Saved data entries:
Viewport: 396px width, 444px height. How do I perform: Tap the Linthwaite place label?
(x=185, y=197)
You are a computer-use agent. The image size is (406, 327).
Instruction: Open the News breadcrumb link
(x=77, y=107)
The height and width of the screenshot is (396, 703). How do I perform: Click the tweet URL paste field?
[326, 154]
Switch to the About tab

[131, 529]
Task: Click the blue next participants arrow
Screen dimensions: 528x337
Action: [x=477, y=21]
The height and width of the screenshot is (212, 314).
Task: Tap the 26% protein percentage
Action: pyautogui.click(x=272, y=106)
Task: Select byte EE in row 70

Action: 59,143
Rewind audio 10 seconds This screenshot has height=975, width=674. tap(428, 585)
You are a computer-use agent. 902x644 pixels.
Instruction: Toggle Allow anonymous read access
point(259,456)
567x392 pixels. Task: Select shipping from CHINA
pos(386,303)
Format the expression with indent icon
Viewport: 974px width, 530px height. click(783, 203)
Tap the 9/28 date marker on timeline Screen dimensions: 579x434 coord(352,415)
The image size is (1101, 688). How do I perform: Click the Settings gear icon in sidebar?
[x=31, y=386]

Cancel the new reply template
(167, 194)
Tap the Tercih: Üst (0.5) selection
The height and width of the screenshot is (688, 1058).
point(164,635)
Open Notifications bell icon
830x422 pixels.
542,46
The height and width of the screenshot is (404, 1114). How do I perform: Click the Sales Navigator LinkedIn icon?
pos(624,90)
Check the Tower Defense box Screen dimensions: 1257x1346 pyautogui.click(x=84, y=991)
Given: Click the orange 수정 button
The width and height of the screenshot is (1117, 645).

» WHAT THE TASK ASKS
Among the entries above, locate the lines containing "You are a computer-use agent. The" and "Tap the 9/28", and transcribe exactly those two lines and all lines between.

» TASK SOLUTION
You are a computer-use agent. The image size is (406, 327).
Instruction: Open the News breadcrumb link
(x=77, y=107)
The height and width of the screenshot is (396, 703). How do I perform: Click the tweet URL paste field?
[326, 154]
Switch to the About tab

[131, 529]
Task: Click the blue next participants arrow
Screen dimensions: 528x337
Action: [x=477, y=21]
The height and width of the screenshot is (212, 314).
Task: Tap the 26% protein percentage
Action: pyautogui.click(x=272, y=106)
Task: Select byte EE in row 70

Action: 59,143
Rewind audio 10 seconds This screenshot has height=975, width=674. tap(428, 585)
You are a computer-use agent. 902x644 pixels.
Instruction: Toggle Allow anonymous read access
point(259,456)
567x392 pixels. Task: Select shipping from CHINA
pos(386,303)
Format the expression with indent icon
Viewport: 974px width, 530px height. click(783, 203)
Tap the 9/28 date marker on timeline Screen dimensions: 579x434 coord(352,415)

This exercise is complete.